This is on an ASA5520 running “Cisco Adaptive Security Appliance Software Version 7.0(6)”
aaa-server protocol nt , ldap, kerberos, radius or tacacs for active directory authentication? I thought googling for “aaa-server protocol nt” might bring up some decent results but instead I found one of my own posts in the first page of results. Fail.
As noted in the above linked post, NT is easy to set up, but I wonder if it’s supported by newer software. Apparently NT uses NTLMv1, bad.
It sounds like kerberos would work with active directory (I know AD has kerb likeness, but i never trust microsoft’s implementations of this crap to actually work in the same way as everything else, see the obfuscated SMB/CIFS protocol). There’s an interesting caveat with this implementation not supporting changing passwords during negotiation due to password expiration. I don’t think anything we use currently supports that anyways. I wonder if you can change expired domain passwords via OWA yet.
There are a number of examples (1, 2) out there using RADIUS, but that’s so old skewl. Cisco has some code / walkthrough (adsm) for doing kerb/ldap for authentication and authorization respectively here.
aaa-server mykerb protocol kerberos
aaa-server mykerb host 10.0.0.xx
kerberos-realm CORP.EXAMPLE.COM
aaa-server mykerb host 10.0.0.xy
kerberos-realm CORP.EXAMPLE.COM
aaa-server myldap protocol ldap
aaa-server myldap host 10.0.0.xx
ldap-base-dn ou=CORP_USERS
ldap-scope onelevel
ldap-naming-attribute uid
aaa-server myldap host 10.0.0.xy
ldap-base-dn ou=CORP_USERS
ldap-scope onelevel
ldap-naming-attribute uid
Then testing halfworks:
test aaa-server authentication mykerb host 10.0.0.xx username USER password PASS
This produces “ERROR: Authentication Rejected: Unspecified” when username and password are correct, otherwise “ERROR: Authentication Rejected: Invalid password” or “ERROR: Authentication Rejected: User was not found”. So something’s working right, but I thought a computer account needed to exist for kerb.
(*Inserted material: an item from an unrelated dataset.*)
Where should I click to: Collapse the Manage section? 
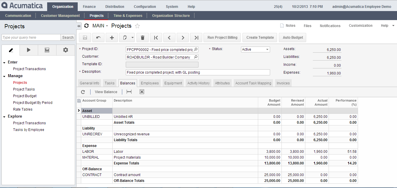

The one Cisco page notes two things to check in troubleshooting, 1) clock skew (normal for kerb, I setup ntp already) and 2) “pre-authentication”. They fail to explain the latter. I found the information I needed here. “0x19 – KDC_ERR_PREAUTH_REQUIRED: Additional pre-authentication required”. I take it that windows sends this kerb error if you’re trying to do kerb but aren’t authenticated, say via a computer account. Meh. Checking the “Do not require kerberos preauthentication” box on the account tab of the active directory account brought back a success in the above cisco test command, but I’m not sure that the tradeoff is acceptable. Other cisco access server software has you configure an account for it, however complex the process looks.
Since this is only DES from all I can tell, which makes everyone gawk, but I can’t find any evidence that Windows Kerberos support 3des, whilst I can find evidence of people having to switch from 3des to des to make other kerberos implementations work with Windows. ktpass, a windows utility for fscking around with kerberos has these options:
[- /] crypto : DES-CBC-CRC : for compatibility
[- /] crypto : DES-CBC-MD5 : for compatibliity
[- /] crypto : RC4-HMAC-NT : default 128-bit encryption
So I’m not feeling like kerberos is really a huge step up as far as password security goes. It’s certainly progress over NTLMv1 and it’s low-entropy retardedness, but RADIUS just might be the right choice here. WinKerb would use RC4-HMAC, but I’m sure it’s using DES to talk to the Crisco.
Ken Caruso pointed out some commands in IOS for configuring preauth, but they don’t appear to exist in ASA v7.0.
So, I guess it’s trusting RADIUS + MD5.
It does appear that ASA v8.0 supports NTLMv2, perhaps other features? Worth upgrading? Hmm.